* start Given passage *

How the .dvc File Works

A .dvc file is a lightweight YAML file containing the MD5 (or SHA-256) hash of the original file's contents, its size, and relative path. This hash is deterministic: the same file always produces the same hash, making it possible to verify data integrity at any time. Git tracks the .dvc file, while the actual data file lives in DVC's local cache or in remote storage.

Daily Workflow with DVC

# Daily DVC workflow

# 1. Pull updated data from remote
git pull
dvc pull

# 2. Modify dataset or train a new model
python scripts/preprocess.py
python scripts/train.py

# 3. Track new artifacts
dvc add data/processed/features.parquet
dvc add models/churn_model_v2.pkl

# 4. Commit code and pointers
git add .
git commit -m "feat: retrain model with new features (F1=0.92)"

# 5. Push data to remote storage
dvc push

# 6. Push code to Git
git push

# ---- On a colleague's machine ----
git pull          # Downloads code and .dvc files
dvc pull          # Downloads data from remote storage

Remote Storage: S3, GCS, and Azure

Remote storage is the backbone of team collaboration in DVC. Without it, data exists only locally and versioning provides no team-level benefits. DVC supports all major cloud providers and on-premise solutions via SSH or NFS.

# ==================== AWS S3 ====================
# Prerequisites: pip install dvc[s3], AWS credentials configured

# Add S3 as the default remote
dvc remote add -d myremote s3://my-ml-bucket/dvc-storage

# For sensitive credentials, use local config (not tracked by Git)
dvc remote modify --local myremote access_key_id $AWS_ACCESS_KEY_ID
dvc remote modify --local myremote secret_access_key $AWS_SECRET_ACCESS_KEY
dvc remote modify myremote region eu-west-1


# ==================== Google Cloud Storage ====================
# Prerequisites: pip install dvc[gs], gcloud auth configured

dvc remote add -d gcsremote gs://my-ml-bucket/dvc-storage

# With Service Account (for production)
dvc remote modify gcsremote credentialpath /path/to/service-account.json


# ==================== Azure Blob Storage ====================
# Prerequisites: pip install dvc[azure]

dvc remote add -d azureremote azure://mycontainer/dvc-storage
dvc remote modify --local azureremote connection_string $AZURE_CONN_STRING


# ==================== Operations ====================
dvc remote list         # Show remote configuration
dvc push                # Push all tracked artifacts
dvc pull                # Pull all artifacts
dvc status --cloud      # Check synchronization status

Credential Security

Never place AWS, GCS, or Azure credentials in the .dvc/config file tracked by Git. Always use --local to write to .dvc/config.local (automatically git-ignored), or configure credentials via environment variables or IAM roles in CI/CD systems. In a Kubernetes setup, use ServiceAccounts with IRSA (IAM Roles for Service Accounts) for secure S3 access without hardcoded credentials.

* end Given passage *
* start Source excerpt *

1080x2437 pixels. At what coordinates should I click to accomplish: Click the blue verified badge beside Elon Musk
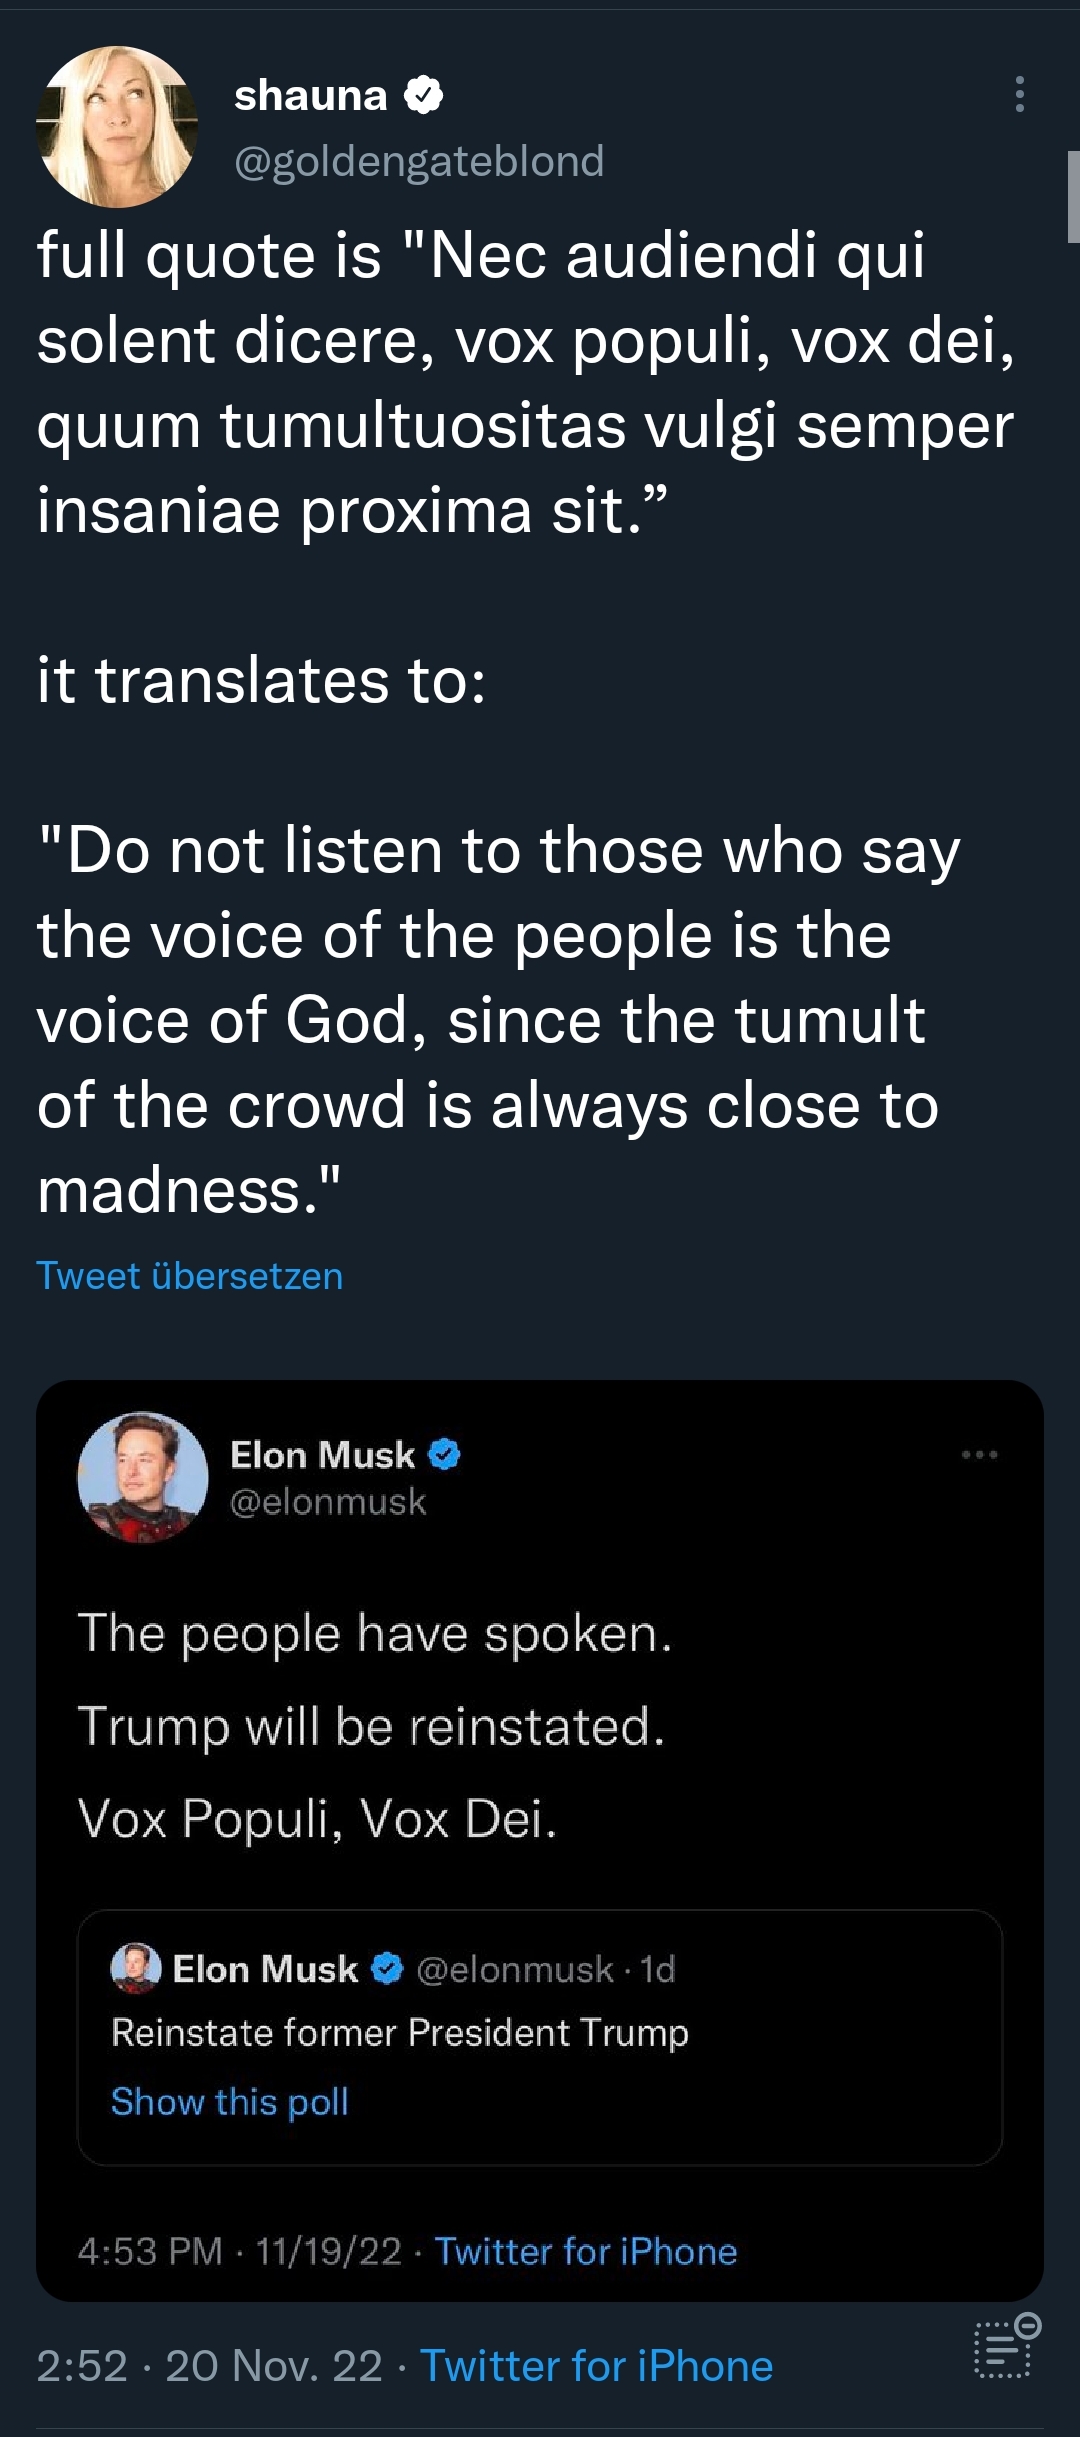[444, 1455]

* end Source excerpt *

### Set exercise
From the DVC passage above, extract verbatim the part running from "Remote Storage: S3, GCS, and" up to and including "tracked by Git)".

### Correct response
Remote Storage: S3, GCS, and Azure

Remote storage is the backbone of team collaboration in DVC. Without it, data exists only locally and versioning provides no team-level benefits. DVC supports all major cloud providers and on-premise solutions via SSH or NFS.

# ==================== AWS S3 ====================
# Prerequisites: pip install dvc[s3], AWS credentials configured

# Add S3 as the default remote
dvc remote add -d myremote s3://my-ml-bucket/dvc-storage

# For sensitive credentials, use local config (not tracked by Git)